The gravedigger drove them into a gravelled stable yard, bringing the cart to a halt outside a set of large wooden doors. The doors were open. Light from within the building spilled out. The smell of compacted straw and animal dung hung in the air.
Del climbed down from the cart, nearly tripping over the hem of his habit in the process. "The boss wanted me to bring you to 'im. We'll try in 'ere first. One of the mares is in foal. He's expectin' 'er to deliver tonight. Best wait here, Asa." He beckoned to Hawkwood and Lasseur. "You two, come with me."
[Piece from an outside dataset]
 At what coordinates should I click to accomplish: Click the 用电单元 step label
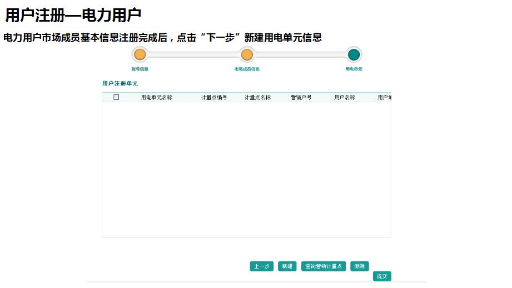coord(354,69)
Del led the way into the stables. Two men were standing by the opening to the stall furthest from the entrance doors. At the sound of footsteps, they looked round. One was hunched, with thinning hair and short bandy legs. He wore a dark waistcoat and a worn leather apron and was holding a lantern. His companion was taller and leaner; his swept-back hair was silvery grey. So, too, was his beard, which was short and neatly trimmed. With his blue eyes and lined features, he could have passed for a distinguished lawyer or a benevolent uncle, had it not been for his shortened left arm, which ended in a leather cup just below his elbow.